He served as Commander/Conductor of the internationally renowned U.S. Air Force Band, Symphony Orchestra, and
Singing Sergeants from 1964 to 1985. In 1990, he was named the first
Conductor Emeritus of the USAF Band at a special concert held at DAR
Constitution Hall in Washington, DC. Col. Gabriel served on the faculty of
George Mason University in Fairfax, Virginia,from 1985 to 1995, as Conductor
of the GMU Symphony Orchestra and as Chairman, Department of Music for eight
of those years. In recognition of his ten years service to the university,
he was named Professor Emeritus of Music.
A combat machine gunner with
the United States Army’s famed 29th Infantry Division in Europe during WW
II, Gabriel received two awards of the Bronze Star Medal, the Combat
Infantryman’s Badge and the French Croix de Guerre.
Following his separation from
the Army in 1946, Gabriel enrolled in Ithaca College, where he earned both
Bachelor and Master of Science degrees in Music Education. In 1989, his alma
mater conferred upon him an Honorary Doctor of Music degree and in 1997, he
was further honored with its Lifetime Achievement Award.
He is also listed
in the International Who ‘s Who in Music, 7th edition.

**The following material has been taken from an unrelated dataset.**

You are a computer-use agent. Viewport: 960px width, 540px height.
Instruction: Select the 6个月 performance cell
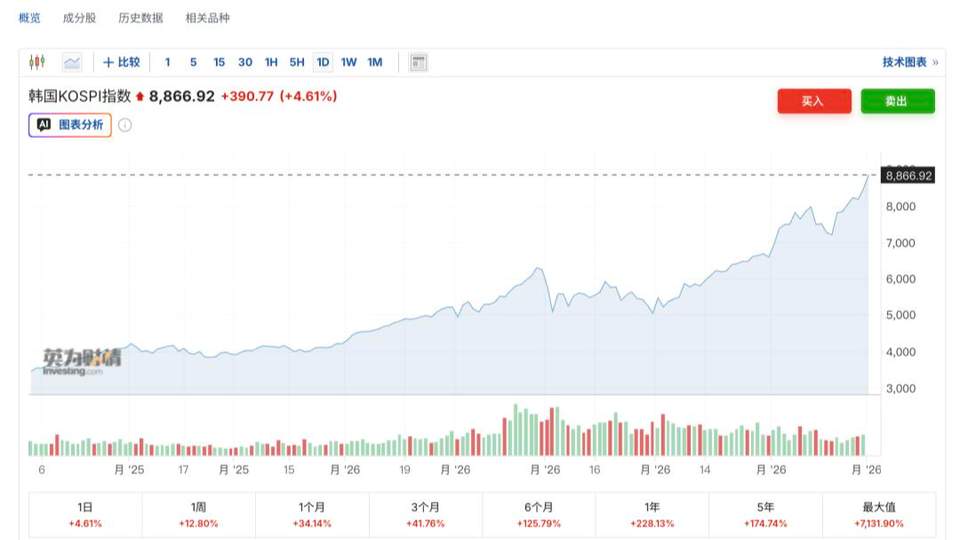[x=539, y=514]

Col. Gabriel’s professional
honors include the very first Citation of Excellence awarded by the National
Band Association, the Mid-West National Band and Orchestra Clinic’s Gold
Medal of Honor and its Distinguished Service to Music Award, Phi Mu Alpha
Sinfonia’s New Millennium Lifetime Achievement Award and its rarely
presented National Citation for “significant contributions to music in
America”, Kappa Kappa Psi’s Distinguished Service to Music Award, Phi Beta
Mu’s Outstanding Contribution to Bands Award, and the St. Cecilia Award from
the University of Notre Dame.
Col. Gabriel was inducted into the National
Band Association Hall of Fame of Distinguished Band Conductors, becoming the
youngest person ever to have received this honor, and was an inaugural
inductee to the Distinguished Alumni Wall of Fame of Cortland High School in
Cortland, New York. He is also a Past President of the prestigious American
Bandmasters Association.
In 2008, the US Air Force Band
dedicated the Arnald D. Gabriel Hall in his honor, and Bands of America
inducted Col Gabriel into its Hall of Fame.
Col. Gabriel has performed in
all 50 of the United States and in 50 countries around the world.
In
addition to the Mormon Tabernacle Choir, among the hundreds of major
orchestras and bands he has conducted are the Minneapolis, Pittsburgh, San
Antonio, Memphis, Florida, Glendale (California), Green Bay (Wisconsin),
York and Williamsport (Pennsylvania), Fairfax (Virginia), Puerto Rico, and Tatui Sao Paulo (Brazil), symphony orchestras, the Carabiniere Band and the
Air Force Band (Italy), the Band of the Royal Netherlands Marines, the Royal
Hellenic Band (Greece), the Staff Music Corps (Bonn, Germany), the National
Band of the Canadian Forces (Ottawa), The Dallas Wind Symphony, the Gamagori
Band and the Tokyo Kosei Wind Orchestra (Japan).
Col. Gabriel was named Music Director Emeritus of the McLean (VA) Orchestra for his outstanding
leadership from 1986 to 2002.
Col. Gabriel continues to appear
as clinician at major state, regional, and university music festivals and
guest conducts outstanding school, college, municipal, and military bands as
well as orchestras around the world.